## READING TEXT
===

# Takeing a parot to france



## yosser hughes (Feb 23, 2016)

As any one took a small parot in there van to france and if so do you need to get any paper work to take them


----------



## barryd (May 9, 2008)

Is it an Ex Parrot?


----------



## mistycat (Jan 28, 2014)

We looked in to this, when we had our grey, got in touch with defra and was told nothing needed,
we never followed it up and took him abroad,
hope it helps
Misty

opps meant never took him abroad


----------



## Spacerunner (Mar 18, 2006)

Seen several parrots here in Portugal. One on site now that always whistles at me when I pass. Poor thing must be short sighted.


----------



## randonneur (Jan 25, 2007)

We met a British couple at Montignac-le-Coq, Charente Maritime a few years ago, their parrot used to fly free in their motorhome and didn't even try to escape when the door was open. They had a small perch on the dash (A-Class) and it used to sit on there and watch people passing by. The owners told us that it had its own Passport and was chipped. I don't think the was a necessity but they had it anyway. I must say though that all the seats were well covered so there was no accidents!!!!!


----------



## rayc (Jun 3, 2008)

if you fancy taking a bird on holiday this may be of some help:
http://www.theparrotclub.co.uk/topic/10678-taking-bird-on-holiday-to-france/


----------



## erneboy (Feb 8, 2007)

Is it worth haveing them chipped.


----------



## bognormike (May 10, 2005)

parrot & chips?

===

## DATASET RECORDS
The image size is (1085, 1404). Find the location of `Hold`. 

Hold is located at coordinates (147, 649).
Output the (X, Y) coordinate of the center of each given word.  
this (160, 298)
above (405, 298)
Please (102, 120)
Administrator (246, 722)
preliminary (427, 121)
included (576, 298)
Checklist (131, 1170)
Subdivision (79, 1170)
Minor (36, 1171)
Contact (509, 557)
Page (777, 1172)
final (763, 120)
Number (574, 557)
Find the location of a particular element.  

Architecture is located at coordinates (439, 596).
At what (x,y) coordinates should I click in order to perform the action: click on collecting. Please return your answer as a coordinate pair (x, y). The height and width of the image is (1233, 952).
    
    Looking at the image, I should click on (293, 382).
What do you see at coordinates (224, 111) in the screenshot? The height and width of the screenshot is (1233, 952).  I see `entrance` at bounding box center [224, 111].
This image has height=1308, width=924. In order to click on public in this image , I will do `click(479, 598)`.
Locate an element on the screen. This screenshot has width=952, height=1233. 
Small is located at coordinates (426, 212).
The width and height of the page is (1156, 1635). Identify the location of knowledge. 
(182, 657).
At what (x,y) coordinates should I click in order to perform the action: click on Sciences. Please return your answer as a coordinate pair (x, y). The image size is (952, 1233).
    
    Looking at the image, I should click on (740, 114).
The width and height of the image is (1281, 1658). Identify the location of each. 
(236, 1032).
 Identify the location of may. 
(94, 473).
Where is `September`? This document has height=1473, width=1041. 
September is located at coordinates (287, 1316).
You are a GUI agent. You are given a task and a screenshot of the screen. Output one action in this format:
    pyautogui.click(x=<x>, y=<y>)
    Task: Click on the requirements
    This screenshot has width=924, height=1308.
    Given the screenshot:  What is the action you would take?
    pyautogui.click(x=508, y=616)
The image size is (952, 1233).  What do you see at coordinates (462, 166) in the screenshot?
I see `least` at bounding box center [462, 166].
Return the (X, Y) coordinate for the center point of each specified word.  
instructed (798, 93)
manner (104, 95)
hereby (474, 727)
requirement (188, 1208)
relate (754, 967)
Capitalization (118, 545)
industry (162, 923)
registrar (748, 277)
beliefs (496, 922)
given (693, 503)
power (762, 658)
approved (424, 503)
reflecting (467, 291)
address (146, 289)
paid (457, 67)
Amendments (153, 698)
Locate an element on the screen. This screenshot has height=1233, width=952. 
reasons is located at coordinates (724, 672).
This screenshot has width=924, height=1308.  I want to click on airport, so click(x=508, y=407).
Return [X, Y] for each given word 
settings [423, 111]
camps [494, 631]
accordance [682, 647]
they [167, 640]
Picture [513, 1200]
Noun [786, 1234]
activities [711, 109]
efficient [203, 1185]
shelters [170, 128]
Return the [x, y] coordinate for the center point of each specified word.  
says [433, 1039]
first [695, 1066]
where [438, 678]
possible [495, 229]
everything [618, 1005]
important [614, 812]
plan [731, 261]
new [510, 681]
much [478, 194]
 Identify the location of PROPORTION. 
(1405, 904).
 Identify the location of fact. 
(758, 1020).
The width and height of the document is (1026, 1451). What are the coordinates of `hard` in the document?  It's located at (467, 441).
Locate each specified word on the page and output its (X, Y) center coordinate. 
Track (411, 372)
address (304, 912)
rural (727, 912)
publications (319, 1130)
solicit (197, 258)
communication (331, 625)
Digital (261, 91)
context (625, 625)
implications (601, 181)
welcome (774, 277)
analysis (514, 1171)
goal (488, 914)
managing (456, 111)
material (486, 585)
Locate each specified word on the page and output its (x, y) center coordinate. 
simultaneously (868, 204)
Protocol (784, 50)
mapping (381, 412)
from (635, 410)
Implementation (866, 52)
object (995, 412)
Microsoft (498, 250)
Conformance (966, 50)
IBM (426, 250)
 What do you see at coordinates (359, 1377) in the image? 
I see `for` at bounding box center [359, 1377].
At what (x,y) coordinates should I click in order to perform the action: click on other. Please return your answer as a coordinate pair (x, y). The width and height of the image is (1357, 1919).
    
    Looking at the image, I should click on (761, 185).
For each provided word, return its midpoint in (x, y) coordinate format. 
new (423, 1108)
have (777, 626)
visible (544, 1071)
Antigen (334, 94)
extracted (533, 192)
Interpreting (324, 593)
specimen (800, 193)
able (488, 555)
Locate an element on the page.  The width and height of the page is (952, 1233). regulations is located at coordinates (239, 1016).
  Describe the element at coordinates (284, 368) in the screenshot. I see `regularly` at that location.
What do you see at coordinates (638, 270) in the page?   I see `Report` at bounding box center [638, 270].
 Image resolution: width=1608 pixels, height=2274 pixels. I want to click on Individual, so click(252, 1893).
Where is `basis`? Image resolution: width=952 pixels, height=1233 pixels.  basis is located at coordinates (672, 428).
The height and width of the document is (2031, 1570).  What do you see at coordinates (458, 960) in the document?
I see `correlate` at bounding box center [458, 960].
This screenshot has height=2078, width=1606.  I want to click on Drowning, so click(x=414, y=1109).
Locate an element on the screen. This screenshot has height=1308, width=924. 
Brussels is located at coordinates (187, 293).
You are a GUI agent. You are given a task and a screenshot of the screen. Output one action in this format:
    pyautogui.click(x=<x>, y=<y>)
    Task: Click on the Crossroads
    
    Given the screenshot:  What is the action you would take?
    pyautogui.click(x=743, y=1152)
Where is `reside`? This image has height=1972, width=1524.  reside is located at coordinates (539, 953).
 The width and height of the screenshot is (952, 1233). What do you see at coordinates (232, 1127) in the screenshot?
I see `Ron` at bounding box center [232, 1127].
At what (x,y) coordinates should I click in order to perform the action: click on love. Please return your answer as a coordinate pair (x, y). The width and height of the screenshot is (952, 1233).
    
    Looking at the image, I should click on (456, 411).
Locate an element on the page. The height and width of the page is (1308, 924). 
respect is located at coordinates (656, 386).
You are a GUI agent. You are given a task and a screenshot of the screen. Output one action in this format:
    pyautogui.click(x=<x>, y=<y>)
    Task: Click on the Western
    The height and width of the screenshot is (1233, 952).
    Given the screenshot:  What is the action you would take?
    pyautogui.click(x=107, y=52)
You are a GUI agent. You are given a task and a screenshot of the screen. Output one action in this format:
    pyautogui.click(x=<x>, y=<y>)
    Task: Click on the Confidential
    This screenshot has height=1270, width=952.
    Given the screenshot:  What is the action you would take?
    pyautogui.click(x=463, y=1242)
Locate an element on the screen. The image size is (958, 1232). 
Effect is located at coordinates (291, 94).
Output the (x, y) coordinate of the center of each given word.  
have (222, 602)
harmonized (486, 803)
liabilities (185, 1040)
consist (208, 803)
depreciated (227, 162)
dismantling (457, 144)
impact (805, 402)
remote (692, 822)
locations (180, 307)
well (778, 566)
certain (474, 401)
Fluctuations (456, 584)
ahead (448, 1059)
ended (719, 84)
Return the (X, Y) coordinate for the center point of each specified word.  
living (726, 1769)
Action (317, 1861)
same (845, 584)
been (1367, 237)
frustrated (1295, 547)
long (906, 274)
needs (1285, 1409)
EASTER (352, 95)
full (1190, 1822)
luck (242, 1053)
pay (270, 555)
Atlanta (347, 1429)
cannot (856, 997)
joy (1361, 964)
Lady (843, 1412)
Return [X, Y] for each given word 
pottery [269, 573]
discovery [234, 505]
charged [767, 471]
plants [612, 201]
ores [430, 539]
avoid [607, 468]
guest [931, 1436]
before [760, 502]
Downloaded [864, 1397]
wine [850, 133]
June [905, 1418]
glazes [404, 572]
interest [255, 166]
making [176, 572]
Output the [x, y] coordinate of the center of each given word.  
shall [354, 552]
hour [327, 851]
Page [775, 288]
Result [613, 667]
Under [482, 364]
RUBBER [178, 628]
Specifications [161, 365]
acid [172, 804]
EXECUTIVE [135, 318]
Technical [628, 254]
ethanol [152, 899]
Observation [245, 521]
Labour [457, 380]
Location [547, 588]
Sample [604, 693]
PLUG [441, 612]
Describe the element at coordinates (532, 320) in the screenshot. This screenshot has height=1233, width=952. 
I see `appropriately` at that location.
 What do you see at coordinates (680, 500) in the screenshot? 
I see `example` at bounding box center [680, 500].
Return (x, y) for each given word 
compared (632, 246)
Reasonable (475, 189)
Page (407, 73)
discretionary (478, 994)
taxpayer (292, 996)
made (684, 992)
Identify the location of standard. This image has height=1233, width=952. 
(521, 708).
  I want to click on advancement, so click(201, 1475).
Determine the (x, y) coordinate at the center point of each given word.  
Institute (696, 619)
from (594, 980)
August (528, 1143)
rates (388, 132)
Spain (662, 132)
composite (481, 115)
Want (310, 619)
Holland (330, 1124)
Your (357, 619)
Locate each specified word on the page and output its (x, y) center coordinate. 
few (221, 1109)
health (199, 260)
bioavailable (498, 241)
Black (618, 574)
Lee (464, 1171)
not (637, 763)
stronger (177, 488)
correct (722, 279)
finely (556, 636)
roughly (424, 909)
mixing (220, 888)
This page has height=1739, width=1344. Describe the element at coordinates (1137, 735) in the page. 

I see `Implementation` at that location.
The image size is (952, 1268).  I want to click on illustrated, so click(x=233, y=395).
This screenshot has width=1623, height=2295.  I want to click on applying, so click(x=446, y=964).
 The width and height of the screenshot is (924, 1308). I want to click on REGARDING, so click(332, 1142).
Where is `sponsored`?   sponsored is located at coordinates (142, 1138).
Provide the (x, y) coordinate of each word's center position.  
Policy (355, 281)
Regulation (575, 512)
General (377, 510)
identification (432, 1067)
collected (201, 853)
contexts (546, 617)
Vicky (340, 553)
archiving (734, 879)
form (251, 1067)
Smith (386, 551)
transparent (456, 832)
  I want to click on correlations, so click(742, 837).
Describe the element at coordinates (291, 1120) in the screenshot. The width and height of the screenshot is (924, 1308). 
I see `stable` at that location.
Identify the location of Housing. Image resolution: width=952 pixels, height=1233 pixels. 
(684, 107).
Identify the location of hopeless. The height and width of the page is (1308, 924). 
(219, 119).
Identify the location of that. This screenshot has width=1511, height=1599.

===

## PROBLEM TO SOLVE
Decide whether each statement agrees with the forum thread, answering yes or no and quoting the words that decide it. 1. The poster mistycat took the grey parrot abroad. 2. The British couple's parrot had its own passport and was chipped. 3. Spacerunner has seen parrots in Portugal. The entries come from a different source than the forum thread.

## TASK RESPONSE
1. No: "opps meant never took him abroad"
2. Yes: "The owners told us that it had its own Passport and was chipped."
3. Yes: "Seen several parrots here in Portugal."